Francesco Munzi a relevé le défi de tourner dans le village calabrais d'Africo, considéré comme l'épicentre de la 'Ndrangheta.

«Quand je racontais que je souhaitais tourner là-bas, tout le monde tentait de m'en dissuader en me disant que c'était trop difficile, trop inaccessible, trop dangereux», a-t-il déclaré.

De fait, le cinéaste s'est d'abord heurté à la méfiance des habitants qui, peu à peu, ont ouvert leurs portes et même accepté de jouer aux côtés des acteurs professionnels.

«Le film est apparemment la mise en scène d'une guerre entre deux clans mais, en réalité, la vraie guerre couve au sein de cette famille qui est au bord de l'explosion. Plus on avançait dans l'histoire et plus on oubliait la 'Ndrangheta pour arriver à des sentiments universels, à une dimension tragique», a expliqué Francesco Munzi.

Le metteur en scène a aussi expliqué avoir voulu éviter l'écueil d'un énième film sur la mafia. «J'étais précédé par "Le Parrain" ou "Gomorra" et je sentais bien que le terrain était miné. Mais je me suis dit qu'en respectant le roman et la nature du lieu, j'arriverais à faire quelque chose de nouveau».

Un pacte avec le diable 

 Avec 99 homes, le cinéaste américain Ramin Bahrani nous ramène au plus fort de la crise immobilière américaine en décrivant des situations dramatiques au fil d'un récit cynique mais réaliste.

À Orlando, en Floride, Dennis Nash (Andrew Garfield) est un jeune père de famille qui travaille comme ouvrier dans le bâtiment pour nourrir sa famille.

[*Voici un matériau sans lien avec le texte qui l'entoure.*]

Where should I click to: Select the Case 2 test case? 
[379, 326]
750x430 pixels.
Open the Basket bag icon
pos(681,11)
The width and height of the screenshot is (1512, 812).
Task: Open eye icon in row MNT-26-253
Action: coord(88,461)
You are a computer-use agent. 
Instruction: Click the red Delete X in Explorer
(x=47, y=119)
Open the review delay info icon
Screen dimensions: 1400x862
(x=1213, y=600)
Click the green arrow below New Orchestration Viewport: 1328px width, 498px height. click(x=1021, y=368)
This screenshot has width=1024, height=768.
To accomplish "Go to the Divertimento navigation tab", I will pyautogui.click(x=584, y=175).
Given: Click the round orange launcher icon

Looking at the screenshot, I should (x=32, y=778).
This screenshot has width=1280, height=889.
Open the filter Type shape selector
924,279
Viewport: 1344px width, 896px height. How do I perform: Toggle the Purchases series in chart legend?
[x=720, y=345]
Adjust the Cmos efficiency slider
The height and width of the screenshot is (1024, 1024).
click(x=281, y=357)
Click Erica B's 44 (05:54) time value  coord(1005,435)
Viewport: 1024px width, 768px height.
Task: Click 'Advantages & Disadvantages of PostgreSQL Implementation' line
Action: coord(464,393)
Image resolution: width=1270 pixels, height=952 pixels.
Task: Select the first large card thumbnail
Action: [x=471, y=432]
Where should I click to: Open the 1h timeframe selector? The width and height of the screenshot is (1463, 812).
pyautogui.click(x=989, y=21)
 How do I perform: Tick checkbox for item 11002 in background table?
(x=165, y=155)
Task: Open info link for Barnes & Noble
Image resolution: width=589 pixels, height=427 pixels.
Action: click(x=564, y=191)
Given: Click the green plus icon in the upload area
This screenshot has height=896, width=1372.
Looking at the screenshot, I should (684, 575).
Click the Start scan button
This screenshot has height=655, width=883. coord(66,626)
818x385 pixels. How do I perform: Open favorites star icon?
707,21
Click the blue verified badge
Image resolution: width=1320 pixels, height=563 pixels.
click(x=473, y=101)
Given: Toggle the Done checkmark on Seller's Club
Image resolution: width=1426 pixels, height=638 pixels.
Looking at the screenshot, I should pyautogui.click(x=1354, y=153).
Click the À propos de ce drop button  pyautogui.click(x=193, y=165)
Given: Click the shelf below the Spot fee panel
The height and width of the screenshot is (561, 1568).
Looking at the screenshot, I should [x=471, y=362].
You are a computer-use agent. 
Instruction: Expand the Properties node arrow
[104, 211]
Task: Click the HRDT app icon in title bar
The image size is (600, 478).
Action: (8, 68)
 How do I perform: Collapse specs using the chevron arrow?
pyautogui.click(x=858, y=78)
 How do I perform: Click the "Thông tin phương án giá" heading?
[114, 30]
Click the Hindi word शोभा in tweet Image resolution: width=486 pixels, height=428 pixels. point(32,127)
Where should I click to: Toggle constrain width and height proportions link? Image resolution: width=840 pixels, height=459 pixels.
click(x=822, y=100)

Un matin, il est expulsé de sa maison par Mike Carver (Michael Shannon), un agent immobilier véreux, au service des banques, et affamé de pouvoir.

Sans travail et sans toit, Dennis est prêt à tout pour récupérer sa maison, jusqu'à accepter de conclure un pacte avec le diable et de travailler pour celui qui a procédé à son expulsion. Mais il prend vite conscience de la corruption qui règne dans le secteur de l'immobilier.

La violence est partout, ici aussi, comme quand l'agent immobilier sans scrupules constate froidement le suicide du père dans une famille qu'il est venu expulser.

«Ce qui m'a frappé, c'est de voir combien les gens que j'ai rencontrés (pour le film) étaient désireux de partager leur histoire. J'ai senti qu'ils en avaient besoin pour donner du sens à ce qui est irrationnel, et bien sûr injuste», a expliqué Andrew Garfield à la presse.